Second, given the levels of poverty in our nation, we know that there are people who are too poor to contribute to NHIF yet, as our citizens, they too need access to quality, affordable and accessible healthcare. That affordability will only be met if we as governments, national and county, bear the burden of these people. The Constitution allows Parliament to vote “conditional grants” to the counties. I suggest that a conditional grant be voted to counties for covering the contribution of indigents to health insurance. This can be calculated in accordance with the poverty indices of all the counties.

Third, there are still certain key factors that provide the context in which healthcare is delivered — governance, management, human resources and institutional capacity. Unless government leaders —county and national — are armed with clear visions, ready with sound policies and committed to deliver UHC accountably and honestly, very little success will be achieved. In this regard, debilitating corruption that has quite clearly subverted most government initiatives needs to be urgently thrown into the dustbin of bad things in our unfortunate history as quickly as possible.

Further, health facilities are managed and run by health professionals be they health administrators, doctors, nurses or laboratory technicians. The sad observation here is that the culture of public service seems to be pronounced by its absence among these public servants. UHC will not succeed until and unless a culture of public service is restored among this carder. The rest of the human resource in health, both professionals and ordinary health workers, will learn a lot from their mangers and those they train under. Once a culture of public service flows from the top to the bottom, it will be much more likely that it will percolate in the whole of the health public service.

My hunch is that one of the ways of reducing nonchalant attitudes in public service in general is to banish the “permanent and personable” terms of service in preference for contract terms.
The matter of institutional capacity has very often been associated with buildings, expensive equipment and elaborate plant. While we need such facilities to establish the institutional capacity to deliver healthcare, all this must be based on “the need to do what with” approach. What is it that we want to do in our healthcare system and at what level?

Kenya is quite advanced in having mapped out our various levels of healthcare delivery and what we need at what level. What we need to do now is to do some gap analysis to see what we lack at what level, and how to fill such gaps within the shortest time possible. With requisite human resource requirements, appropriate management capability and culture and adequate institutional capacity--including drugs, equipment, soft ware etc, we should be able to deliver UHC because our people will pay for the good quality medical care through NHIF.
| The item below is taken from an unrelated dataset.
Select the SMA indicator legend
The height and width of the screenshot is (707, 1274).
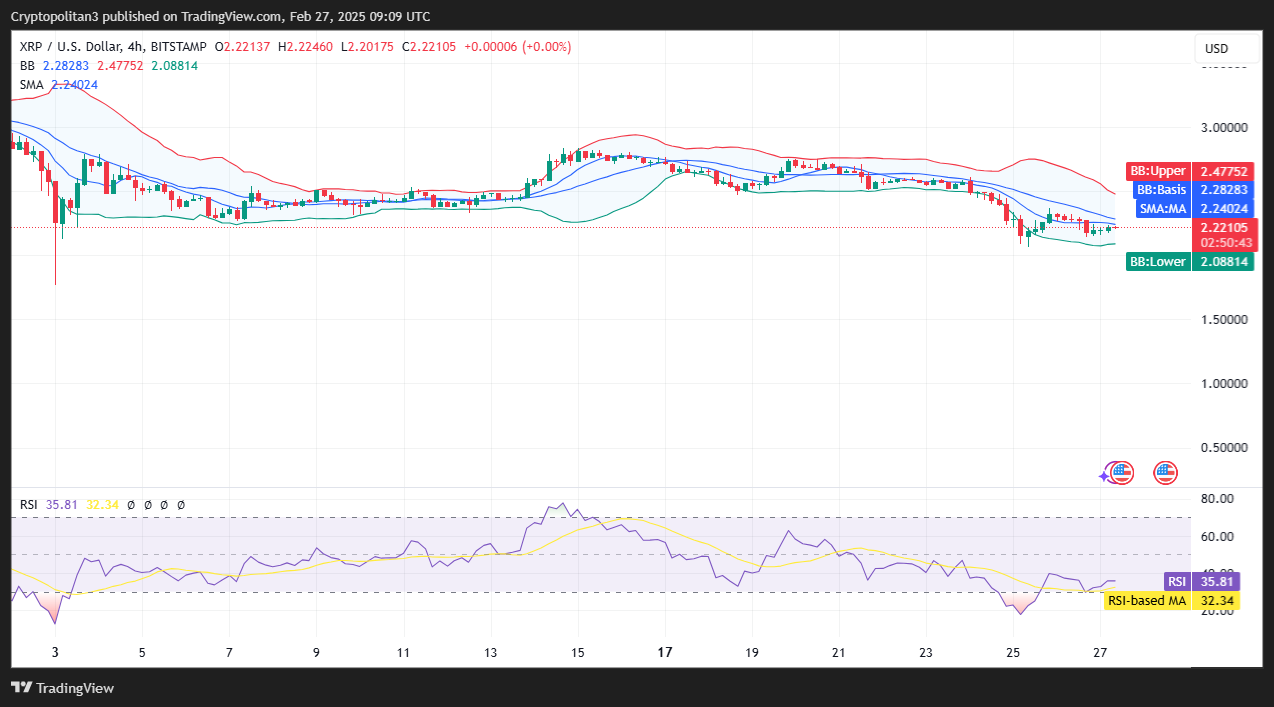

But NHIF, on its part, must deliver its part of the bargain without fail, just as much as the Kenya Medical Supplies Authority must do.This “gap filling” initiative needs to be taken seriously by the national and county governments. In many ways, it is much more serious at the level of human resource.
The following questions need to be candidly asked and candidly answered. How many nurses, clinical officers, laboratory technicians and doctors do we need in each county for the optimum delivery of UHC? To what extent are we optimally using the human resource we have today? What explains the under-utilization of what we have and how can we correct the situation?

If we have genuine shortages, can we mount a realistic “Marshall plan” to bridge the gaps? We can ask the same questions with regard to institutional capacity. The realistic and competent answers to these questions will determine whether or not we leap into the future to have affordable, quality and accessible health care for all Kenyans.